It can often be difficult to know what is best for our health when it comes to fitness and general lifestyle routines, what with research and statistics telling us so many different things; it’s hard to know where the facts lie and what we should follow in our daily lives. What’s fact and what’s fiction? Here are 5 common misconceptions and the truth behind the myths; have a read of these 5 simple health tips:
Skipping sleep can actually lead to weight gain. Research has shown that those who sleep less than seven hours per night are more likely to gain weight. This could be linked to a disruption of the normal functioning of hunger-regulating hormones, or the fact that a lack of sleep may lead to a reduced level of physical activity due to low energy levels during the day.
Crunches work on strengthening your core by targeting the abdominal muscles and they also help with coordination as you use your arms and legs as part of the movement. However planks, push-ups and more dynamic weight-training exercises have proven better results in creating abdominal definition because they help to strengthen the entire midsection – getting you closer to achieving those washboard abs.
An intense workout every day could lead to injury and muscle strain as you overwork your body, which will actually slow improvement. Therefore, it’s important to take regular breaks to allow your body to recover, so give your body a day to rest in between intense workout days. The same goes for mixing up your training routine – keep the exercises varied so you don’t over-use certain muscle groups with repetitive exertion.
Excessive eating and lack of exercise are more to blame for weight gain than eating a particular food group. Carbohydrates are required to fuel the body, repair muscles and provide a vital source of energy to keep us going all day long. It’s about having a proportionate amount of every food group, rather than deleting a whole section as this will affect the natural metabolism of the body.
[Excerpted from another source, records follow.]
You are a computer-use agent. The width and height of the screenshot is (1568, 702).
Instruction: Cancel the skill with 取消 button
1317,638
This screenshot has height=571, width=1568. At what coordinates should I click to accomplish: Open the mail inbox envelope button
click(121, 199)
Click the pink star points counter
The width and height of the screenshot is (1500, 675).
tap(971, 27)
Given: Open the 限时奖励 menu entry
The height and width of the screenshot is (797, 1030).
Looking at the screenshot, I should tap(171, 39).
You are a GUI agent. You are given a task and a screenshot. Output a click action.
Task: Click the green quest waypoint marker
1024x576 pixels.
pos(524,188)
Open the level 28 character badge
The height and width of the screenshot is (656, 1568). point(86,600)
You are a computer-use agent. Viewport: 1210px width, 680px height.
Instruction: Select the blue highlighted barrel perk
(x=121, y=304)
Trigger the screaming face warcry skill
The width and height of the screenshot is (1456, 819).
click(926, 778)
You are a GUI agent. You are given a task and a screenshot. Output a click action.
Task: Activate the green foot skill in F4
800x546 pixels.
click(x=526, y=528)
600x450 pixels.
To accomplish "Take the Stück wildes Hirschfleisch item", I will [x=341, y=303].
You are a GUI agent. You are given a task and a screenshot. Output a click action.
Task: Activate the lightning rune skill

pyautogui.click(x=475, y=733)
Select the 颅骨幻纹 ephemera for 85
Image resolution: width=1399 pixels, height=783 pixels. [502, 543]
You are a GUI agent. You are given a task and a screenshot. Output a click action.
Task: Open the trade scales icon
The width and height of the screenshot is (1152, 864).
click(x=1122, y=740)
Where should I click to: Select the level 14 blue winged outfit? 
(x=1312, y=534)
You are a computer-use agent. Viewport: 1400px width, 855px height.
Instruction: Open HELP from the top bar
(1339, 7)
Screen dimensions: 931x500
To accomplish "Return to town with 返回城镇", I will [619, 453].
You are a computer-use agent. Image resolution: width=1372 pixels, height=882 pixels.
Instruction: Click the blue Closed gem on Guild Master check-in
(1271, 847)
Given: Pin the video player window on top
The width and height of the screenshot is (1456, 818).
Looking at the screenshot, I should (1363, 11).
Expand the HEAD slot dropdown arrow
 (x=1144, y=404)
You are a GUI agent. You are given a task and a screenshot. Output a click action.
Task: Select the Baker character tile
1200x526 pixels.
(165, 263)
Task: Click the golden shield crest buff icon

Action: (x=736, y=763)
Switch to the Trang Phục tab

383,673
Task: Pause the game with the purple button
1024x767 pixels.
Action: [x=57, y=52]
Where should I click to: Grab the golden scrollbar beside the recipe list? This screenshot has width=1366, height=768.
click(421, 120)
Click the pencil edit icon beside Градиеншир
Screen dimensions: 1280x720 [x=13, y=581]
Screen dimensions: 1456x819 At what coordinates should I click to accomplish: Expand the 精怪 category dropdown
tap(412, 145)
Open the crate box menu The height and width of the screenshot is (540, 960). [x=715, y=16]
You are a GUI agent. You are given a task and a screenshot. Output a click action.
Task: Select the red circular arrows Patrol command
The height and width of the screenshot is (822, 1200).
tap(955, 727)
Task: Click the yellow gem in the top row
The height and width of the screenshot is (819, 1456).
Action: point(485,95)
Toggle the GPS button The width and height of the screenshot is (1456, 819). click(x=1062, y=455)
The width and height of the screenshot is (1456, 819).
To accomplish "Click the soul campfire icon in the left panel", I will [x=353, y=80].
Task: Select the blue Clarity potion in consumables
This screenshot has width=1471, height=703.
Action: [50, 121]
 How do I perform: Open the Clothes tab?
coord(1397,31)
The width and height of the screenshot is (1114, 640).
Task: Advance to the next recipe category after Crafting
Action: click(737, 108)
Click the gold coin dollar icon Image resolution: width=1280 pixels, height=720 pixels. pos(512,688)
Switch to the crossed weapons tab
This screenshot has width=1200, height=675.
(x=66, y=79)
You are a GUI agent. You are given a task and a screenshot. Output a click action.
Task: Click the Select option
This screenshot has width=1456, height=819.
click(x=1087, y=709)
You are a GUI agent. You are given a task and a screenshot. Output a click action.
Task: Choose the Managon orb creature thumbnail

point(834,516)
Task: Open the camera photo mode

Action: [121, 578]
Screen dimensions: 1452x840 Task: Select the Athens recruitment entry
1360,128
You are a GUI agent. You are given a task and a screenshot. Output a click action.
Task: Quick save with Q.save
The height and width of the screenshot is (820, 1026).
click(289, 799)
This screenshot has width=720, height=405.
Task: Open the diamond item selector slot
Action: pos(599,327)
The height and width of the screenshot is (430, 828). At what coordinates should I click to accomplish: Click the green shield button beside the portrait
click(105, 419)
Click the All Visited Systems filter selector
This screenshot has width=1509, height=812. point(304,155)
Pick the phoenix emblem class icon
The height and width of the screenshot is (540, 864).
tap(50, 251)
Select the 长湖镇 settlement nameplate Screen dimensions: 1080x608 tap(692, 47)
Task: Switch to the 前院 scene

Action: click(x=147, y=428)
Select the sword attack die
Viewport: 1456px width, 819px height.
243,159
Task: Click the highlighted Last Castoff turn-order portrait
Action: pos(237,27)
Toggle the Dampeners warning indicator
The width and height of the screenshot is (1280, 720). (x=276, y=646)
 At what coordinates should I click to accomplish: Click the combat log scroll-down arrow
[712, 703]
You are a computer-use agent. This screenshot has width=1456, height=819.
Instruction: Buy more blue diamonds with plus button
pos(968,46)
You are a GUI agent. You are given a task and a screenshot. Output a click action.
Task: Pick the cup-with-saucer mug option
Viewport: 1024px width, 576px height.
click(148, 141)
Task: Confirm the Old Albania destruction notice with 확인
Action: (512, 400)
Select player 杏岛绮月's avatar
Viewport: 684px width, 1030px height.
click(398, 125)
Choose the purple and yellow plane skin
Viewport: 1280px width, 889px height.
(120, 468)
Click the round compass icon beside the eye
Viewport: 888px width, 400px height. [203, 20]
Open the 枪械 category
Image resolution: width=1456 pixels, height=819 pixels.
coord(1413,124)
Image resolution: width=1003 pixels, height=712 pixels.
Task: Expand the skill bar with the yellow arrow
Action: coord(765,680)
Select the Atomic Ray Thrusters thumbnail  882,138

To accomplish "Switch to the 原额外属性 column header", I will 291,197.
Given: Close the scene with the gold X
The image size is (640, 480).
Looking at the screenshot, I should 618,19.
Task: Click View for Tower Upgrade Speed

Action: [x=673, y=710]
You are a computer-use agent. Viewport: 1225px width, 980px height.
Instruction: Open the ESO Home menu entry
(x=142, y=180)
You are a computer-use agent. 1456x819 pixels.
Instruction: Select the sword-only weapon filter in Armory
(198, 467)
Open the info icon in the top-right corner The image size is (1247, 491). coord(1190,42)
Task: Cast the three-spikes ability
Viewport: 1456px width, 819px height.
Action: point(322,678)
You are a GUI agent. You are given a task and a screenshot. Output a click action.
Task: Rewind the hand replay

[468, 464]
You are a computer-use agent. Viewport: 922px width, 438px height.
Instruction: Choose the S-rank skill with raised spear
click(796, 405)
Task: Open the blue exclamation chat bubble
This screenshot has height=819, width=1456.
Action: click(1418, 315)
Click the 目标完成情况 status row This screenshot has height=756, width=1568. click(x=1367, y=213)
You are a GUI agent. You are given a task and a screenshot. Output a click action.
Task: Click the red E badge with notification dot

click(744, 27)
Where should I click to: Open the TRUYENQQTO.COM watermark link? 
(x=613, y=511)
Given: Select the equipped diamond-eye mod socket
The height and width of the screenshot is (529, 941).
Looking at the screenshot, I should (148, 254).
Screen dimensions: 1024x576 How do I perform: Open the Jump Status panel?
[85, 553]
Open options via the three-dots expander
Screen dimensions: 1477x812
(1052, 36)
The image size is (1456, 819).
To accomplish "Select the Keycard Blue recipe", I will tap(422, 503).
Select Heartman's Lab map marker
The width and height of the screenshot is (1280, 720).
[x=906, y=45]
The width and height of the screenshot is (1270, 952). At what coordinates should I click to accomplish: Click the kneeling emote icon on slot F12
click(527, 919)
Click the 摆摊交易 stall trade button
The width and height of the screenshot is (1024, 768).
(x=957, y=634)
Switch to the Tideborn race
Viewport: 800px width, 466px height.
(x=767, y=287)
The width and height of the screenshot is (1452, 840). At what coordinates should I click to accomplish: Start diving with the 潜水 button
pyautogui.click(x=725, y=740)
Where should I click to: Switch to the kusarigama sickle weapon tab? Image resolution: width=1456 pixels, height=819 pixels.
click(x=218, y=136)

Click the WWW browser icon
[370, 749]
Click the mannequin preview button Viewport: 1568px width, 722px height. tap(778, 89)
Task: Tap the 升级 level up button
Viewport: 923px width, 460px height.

It’s not running that weakens your knees, it’s the force of your body weight on your joints. This remains the same whether you’re running on a treadmill or along the pavement. You can control more factors when running on a treadmill, such as the level of incline, running on a smooth surface and adjust the room temperature, which may make the environment more controlled, but the physical motion is not vastly different from being outdoors. It’s always recommended to mix your running routine with other cardio activities and dynamic weight training to achieve more rounded results and give those legs a break!